Sanford Forte wrote in small part:
Jimbo wrote:
For your purposes, what kinds of textbooks would be most useful to you as as 'pilot that proves the concept'? Choose wisely, because you may find yourself in two years holding a copy of whatever book you request of us!
Wow! This is what I like...action!
I would start by taking a look at the math frameworks http://www.cde.ca.gov/cdepress/math.pdf
Despite that they define "mathematics" as "using abstract symbols to describe, order, explain, and predict", I think that we could do this.
The introduction says that the framework is about "content" as opposed to "pedagog[y]" -- which means that it won't tell us what sort of pedagogical approaches that they're looking for. So we may have to copy from existing textbooks at first, if we want to ensure that we're acceptable to State bureaucracy. (Naturally, we should avoid paranoia along these lines too. ^_^)

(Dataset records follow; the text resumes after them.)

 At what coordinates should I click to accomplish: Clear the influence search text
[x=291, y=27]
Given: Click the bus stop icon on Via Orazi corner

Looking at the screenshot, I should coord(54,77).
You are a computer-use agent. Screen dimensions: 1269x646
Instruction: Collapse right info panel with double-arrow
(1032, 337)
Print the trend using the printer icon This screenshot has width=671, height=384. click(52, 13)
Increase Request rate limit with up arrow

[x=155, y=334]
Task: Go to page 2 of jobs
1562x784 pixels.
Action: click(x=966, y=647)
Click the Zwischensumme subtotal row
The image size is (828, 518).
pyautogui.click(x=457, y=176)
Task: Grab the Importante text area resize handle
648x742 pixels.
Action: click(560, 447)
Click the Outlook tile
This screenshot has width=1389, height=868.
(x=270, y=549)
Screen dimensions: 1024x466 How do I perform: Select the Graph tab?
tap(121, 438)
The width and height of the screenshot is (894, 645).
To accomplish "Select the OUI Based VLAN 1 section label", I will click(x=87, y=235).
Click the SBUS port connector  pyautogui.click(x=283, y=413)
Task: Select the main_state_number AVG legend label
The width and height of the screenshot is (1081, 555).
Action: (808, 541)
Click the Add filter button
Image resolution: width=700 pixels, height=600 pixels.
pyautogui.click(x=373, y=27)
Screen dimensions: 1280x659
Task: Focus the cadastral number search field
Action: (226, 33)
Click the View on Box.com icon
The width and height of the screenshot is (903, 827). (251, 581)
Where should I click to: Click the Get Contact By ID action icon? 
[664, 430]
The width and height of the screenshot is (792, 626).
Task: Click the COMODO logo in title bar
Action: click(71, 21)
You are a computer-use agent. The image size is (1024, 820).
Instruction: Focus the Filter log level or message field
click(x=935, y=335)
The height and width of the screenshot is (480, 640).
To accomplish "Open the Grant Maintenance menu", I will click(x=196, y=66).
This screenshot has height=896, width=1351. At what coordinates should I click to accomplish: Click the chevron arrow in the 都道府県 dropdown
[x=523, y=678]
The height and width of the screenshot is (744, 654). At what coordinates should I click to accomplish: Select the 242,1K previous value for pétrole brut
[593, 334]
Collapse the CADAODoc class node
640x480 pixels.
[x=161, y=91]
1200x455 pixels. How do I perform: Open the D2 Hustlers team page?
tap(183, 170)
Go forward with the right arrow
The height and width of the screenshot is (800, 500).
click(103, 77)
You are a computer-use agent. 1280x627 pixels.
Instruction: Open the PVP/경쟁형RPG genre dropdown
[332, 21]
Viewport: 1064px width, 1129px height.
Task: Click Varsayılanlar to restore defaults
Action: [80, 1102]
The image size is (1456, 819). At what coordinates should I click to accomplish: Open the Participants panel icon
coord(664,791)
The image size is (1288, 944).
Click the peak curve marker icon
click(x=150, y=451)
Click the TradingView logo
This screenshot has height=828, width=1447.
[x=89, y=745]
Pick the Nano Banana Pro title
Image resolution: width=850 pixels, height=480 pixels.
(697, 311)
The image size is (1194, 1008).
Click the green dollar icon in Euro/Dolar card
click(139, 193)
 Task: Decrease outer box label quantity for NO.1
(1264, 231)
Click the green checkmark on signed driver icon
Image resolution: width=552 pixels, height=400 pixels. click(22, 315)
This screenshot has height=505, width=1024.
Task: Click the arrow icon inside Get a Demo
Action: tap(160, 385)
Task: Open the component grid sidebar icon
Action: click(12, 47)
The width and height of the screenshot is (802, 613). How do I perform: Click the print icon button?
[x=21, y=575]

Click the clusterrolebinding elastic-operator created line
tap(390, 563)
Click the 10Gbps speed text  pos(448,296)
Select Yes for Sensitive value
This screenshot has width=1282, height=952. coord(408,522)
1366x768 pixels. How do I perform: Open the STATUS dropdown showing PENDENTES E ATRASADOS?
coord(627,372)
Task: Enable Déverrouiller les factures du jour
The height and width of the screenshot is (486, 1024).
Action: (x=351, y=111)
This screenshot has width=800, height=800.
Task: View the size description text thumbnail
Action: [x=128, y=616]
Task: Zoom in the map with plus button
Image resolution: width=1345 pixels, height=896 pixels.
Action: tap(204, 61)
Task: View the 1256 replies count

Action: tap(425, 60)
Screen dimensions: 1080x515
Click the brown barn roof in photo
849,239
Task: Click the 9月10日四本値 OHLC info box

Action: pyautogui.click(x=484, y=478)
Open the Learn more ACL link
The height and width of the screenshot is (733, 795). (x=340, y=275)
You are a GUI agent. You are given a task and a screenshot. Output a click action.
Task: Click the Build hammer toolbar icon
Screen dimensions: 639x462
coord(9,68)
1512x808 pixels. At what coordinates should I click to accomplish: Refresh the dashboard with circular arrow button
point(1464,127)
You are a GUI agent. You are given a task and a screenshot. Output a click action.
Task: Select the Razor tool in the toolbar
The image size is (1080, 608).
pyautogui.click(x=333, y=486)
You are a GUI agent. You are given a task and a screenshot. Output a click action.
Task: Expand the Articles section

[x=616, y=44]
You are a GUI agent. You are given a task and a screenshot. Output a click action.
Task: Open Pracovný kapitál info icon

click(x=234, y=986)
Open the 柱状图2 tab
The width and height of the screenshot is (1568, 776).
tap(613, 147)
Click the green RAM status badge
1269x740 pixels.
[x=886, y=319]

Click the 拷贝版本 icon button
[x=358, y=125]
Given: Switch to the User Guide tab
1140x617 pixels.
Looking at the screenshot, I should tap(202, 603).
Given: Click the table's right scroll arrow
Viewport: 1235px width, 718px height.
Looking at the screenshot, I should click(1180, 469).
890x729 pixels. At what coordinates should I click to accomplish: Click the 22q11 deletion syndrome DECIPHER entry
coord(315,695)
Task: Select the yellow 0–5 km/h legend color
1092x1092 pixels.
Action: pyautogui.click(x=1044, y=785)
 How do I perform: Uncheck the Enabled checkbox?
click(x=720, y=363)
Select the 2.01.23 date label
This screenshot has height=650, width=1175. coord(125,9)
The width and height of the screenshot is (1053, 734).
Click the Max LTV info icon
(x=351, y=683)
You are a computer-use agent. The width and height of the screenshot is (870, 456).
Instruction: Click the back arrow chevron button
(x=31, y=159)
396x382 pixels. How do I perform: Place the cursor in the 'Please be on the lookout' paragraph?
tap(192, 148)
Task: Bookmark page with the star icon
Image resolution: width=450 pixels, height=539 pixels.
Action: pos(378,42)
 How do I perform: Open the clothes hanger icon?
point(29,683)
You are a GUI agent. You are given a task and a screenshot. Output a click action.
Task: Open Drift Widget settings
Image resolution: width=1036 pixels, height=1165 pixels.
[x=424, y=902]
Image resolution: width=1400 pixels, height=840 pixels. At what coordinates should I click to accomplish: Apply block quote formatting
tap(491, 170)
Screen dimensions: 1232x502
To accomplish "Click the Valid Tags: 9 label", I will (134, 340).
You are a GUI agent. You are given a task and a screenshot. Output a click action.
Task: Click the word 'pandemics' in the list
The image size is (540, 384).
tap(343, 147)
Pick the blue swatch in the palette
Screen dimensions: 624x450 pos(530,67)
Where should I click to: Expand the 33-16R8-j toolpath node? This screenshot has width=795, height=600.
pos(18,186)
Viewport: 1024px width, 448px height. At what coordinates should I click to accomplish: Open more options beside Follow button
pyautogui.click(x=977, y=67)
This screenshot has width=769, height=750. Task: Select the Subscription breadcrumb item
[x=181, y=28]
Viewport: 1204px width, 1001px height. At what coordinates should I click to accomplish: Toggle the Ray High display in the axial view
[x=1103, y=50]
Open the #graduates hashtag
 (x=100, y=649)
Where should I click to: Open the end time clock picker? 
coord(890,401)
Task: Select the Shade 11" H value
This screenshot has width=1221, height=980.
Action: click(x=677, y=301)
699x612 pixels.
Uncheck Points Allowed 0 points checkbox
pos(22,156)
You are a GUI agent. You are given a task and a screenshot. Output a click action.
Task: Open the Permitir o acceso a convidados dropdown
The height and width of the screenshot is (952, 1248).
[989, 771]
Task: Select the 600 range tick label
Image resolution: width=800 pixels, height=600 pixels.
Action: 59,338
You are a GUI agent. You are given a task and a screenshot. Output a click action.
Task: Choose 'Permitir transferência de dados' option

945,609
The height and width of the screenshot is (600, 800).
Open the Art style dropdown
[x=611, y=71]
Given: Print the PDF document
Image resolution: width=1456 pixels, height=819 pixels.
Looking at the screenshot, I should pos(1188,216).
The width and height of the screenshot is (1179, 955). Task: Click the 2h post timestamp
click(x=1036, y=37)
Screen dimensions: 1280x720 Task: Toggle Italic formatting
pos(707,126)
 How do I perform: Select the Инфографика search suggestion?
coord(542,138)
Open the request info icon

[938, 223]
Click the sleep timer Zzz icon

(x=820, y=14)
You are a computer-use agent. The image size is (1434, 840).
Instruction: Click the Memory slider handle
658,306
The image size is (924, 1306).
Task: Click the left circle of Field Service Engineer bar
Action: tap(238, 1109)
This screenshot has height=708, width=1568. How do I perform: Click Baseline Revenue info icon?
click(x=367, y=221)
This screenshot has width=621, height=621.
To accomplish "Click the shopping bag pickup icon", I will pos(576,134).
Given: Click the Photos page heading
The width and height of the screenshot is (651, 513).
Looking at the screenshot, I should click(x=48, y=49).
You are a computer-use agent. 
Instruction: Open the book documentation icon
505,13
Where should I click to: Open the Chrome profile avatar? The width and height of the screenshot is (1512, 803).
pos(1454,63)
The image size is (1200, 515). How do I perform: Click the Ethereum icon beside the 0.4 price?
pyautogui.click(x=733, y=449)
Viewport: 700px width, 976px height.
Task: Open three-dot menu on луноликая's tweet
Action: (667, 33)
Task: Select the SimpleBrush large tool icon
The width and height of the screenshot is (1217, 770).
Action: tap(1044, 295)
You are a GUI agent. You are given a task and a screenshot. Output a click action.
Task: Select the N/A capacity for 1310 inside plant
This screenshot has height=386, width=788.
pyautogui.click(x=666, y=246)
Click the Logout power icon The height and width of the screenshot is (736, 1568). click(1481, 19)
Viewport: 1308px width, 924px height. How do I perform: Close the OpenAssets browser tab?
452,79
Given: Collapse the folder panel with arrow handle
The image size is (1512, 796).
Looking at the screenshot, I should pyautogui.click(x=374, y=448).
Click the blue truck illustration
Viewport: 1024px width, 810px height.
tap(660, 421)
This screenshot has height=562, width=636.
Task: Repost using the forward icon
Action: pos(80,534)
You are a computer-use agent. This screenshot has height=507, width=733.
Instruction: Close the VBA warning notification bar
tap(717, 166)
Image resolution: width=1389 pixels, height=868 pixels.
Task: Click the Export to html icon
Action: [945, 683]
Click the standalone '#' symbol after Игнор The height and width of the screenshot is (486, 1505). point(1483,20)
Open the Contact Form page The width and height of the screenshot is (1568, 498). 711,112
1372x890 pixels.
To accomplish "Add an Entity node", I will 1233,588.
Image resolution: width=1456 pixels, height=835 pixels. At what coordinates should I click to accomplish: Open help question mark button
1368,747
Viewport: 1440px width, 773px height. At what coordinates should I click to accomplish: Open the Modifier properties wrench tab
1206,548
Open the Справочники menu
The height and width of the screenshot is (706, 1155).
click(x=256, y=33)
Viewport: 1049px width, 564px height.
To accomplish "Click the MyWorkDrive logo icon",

Mathematics divides into grades K-7 and grades 8-12 (beginning with algebra), not into grades K-8 (Sanford says avoid) and grades 9-12 (Sanford says do). To maximise our applicability while minimising the K-8 conflicts, we might start with Mathematical Analysis (aka Precalculus), last in the main sequence that most students are made to take, and work our way both down and up from there.